12 Kubernetes Use Cases [Examples for 2024]

Kubernetes Use Cases

Kubernetes is the most popular container orchestrator and has become a go-to technology for DevOps teams. It simplifies container deployment and management tasks so you can efficiently run apps in production, without worrying too much about infrastructure requirements.

Because Kubernetes has such broad functionality, it can be confusing to work out which situations it applies to. In this article, we’ll explore 12 main use cases so you can evaluate whether Kubernetes is suitable for your team or organization.

What is Kubernetes?

Kubernetes (often abbreviated to K8s) is a distributed computing system for containerized applications. Kubernetes installations are termed clusters; they comprise multiple physical compute Nodes that provide strong redundancy and scalability characteristics.

Kubernetes ultimately runs containers using the same technologies shared by developer-oriented platforms like Docker.

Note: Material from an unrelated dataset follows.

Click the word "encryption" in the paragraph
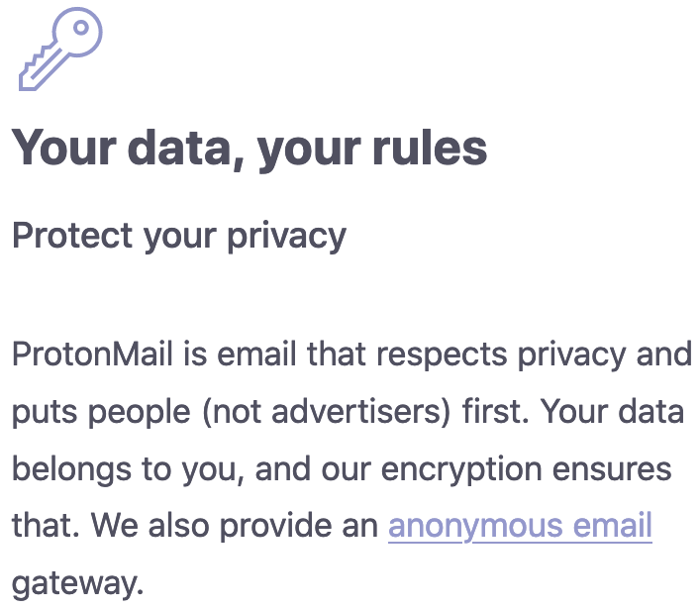The image size is (700, 609). tap(461, 469)
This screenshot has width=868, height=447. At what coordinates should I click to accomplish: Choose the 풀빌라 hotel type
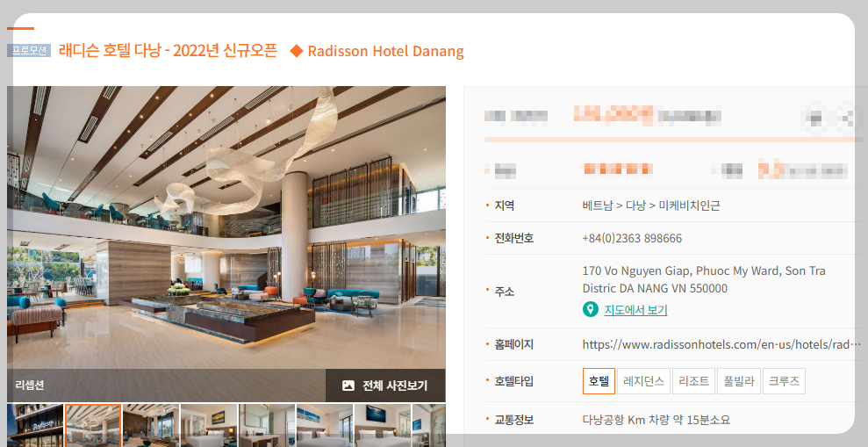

However, Kubernetes also includes extensive storage, networking, access control, and cloud vendor integration capabilities that makes it ideally suited to the operation of cloud-native apps running in production.

With Kubernetes, you can easily scale hundreds or thousands of replicas of your apps across your Nodes using declarative config files. Your cluster’s control plane components do the hard work of starting containers and ensuring they stay running. These fundamental capabilities—and the range of supporting features available—makes Kubernetes applicable to virtually all cloud computing scenarios where performance, reliability, and scalability are important.

Kubernetes Use Cases

1. Deploy microservices

Microservices are a natural fit for Kubernetes clusters. Microservices architectures deploy your app as several independent components that are networked together using technologies such as service meshes.

With Kubernetes, you can launch your microservices into your cluster, then scale them independently across your Nodes. High-traffic services such as your authorization layer can be easily configured with more capacity than lesser-used ones. You can interact with and monitor your microservices using the Kubernetes API.

2. Run apps at scale

Kubernetes simplifies scaling your apps to accommodate growth. You can scale services horizontally by adding additional Nodes to your cluster, increasing available compute capacity. You can then raise your Kubernetes Deployment’s replica count to roll out new instances of your app onto the extra Nodes.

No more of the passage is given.